Monday, November 26, 2007

Can’t Sleep, Can’t Breathe (Or More Tales of Body Betrayal)

Forgive my bluntness, but I feel like crap right now. I’m going through yet another period in which various bodily functions are going haywire, and my attempts to correct its bad behaviors have been almost entirely unsuccessful. And it’s getting old.

Most frustrating, and the malfunction that’s causing the most hardship, are the problems I’m having getting any restful sleep. Just about the time I started needing a wheelchair, I became what can best be described as a bi-polar sleeper: I would survive on only a few hours of sleep a day for weeks at a time, and then crash and sleep almost uninterrupted for days. I managed to make this work for me, though, and it didn’t seem to cause me any problems as long as I didn’t try to force my body into doing the opposite of what it was inclined to do.

Right now, I would sell my furry little children to get a few solid hours of sleep at night. It’s been weeks since I’ve been able to sleep through the night. This has happened before, but now I’m also unable to sleep during the day either. Nodding off isn’t the problem -- I feel like I’m doing that all the time, including once in the middle of writing this -- I just can’t stay asleep. If I’m lucky, I’ll manage to doze for up to 30 minutes before I jerk myself awake again. It doesn’t help that I’m having pain flares at the worst moments (e.g. right as I start to relax and drift off). And it just annoys me to no end that taking the pain meds, in doses large enough to drop a small pony, doesn’t do a thing anymore to promote drowsiness.

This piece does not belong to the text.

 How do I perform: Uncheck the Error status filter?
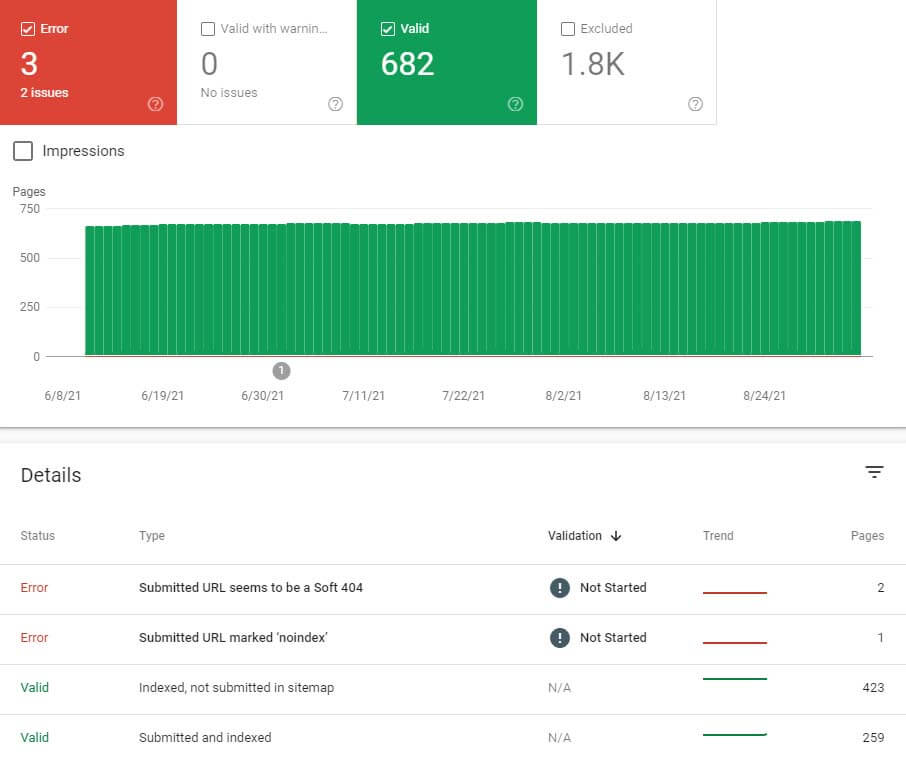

I’m starting to feel like a sleep deprivation experiment. I’m so exhausted that I’m woozy -- I’ve got that swimmy-brain feeling more often than not, and I actually get nauseous
from it sometimes. And my nerves are shredded (as my long-suffering hubby will attest), which I’m pretty sure is contributing to the muscle knots I’ve been battling in my left leg and calf (not exactly helpful when it comes to getting restful sleep in their own right). The really sad part is that the emergency medication I take when my legs get that bad, which is usually so powerful that taking even 1/20th of a tablet (1 mg) typically knocks me out cold for 24 hours, isn’t doing a thing to help me get some rest. *Sigh.*

Adding to my discomfort is the hard time I’m having breathing. Even though two different forms of lung disease had reduced my lung function by half, I’ve learned to adjust pretty well. In fact, when I’m doing well I don’t notice any breathing problems at all -- I can even swim 1000 meters without ending up gasping for air. But lately it’s felt like I’m wearing an iron cummerbund that’s two sizes to small -- and that’s at rest. Moving about, even doing as little as transferring into my wheelchair, leaves me huffing and puffing like the Big Bad Wolf taking on the brick house, and my rescue inhaler isn’t bringing me any relief. (I’ve been scoffing every time an asthma medicine commercial comes on that includes the claim that you shouldn’t need to use a rescue inhaler more than twice a week -- lately, I’ve been using it twice a day before lunch!)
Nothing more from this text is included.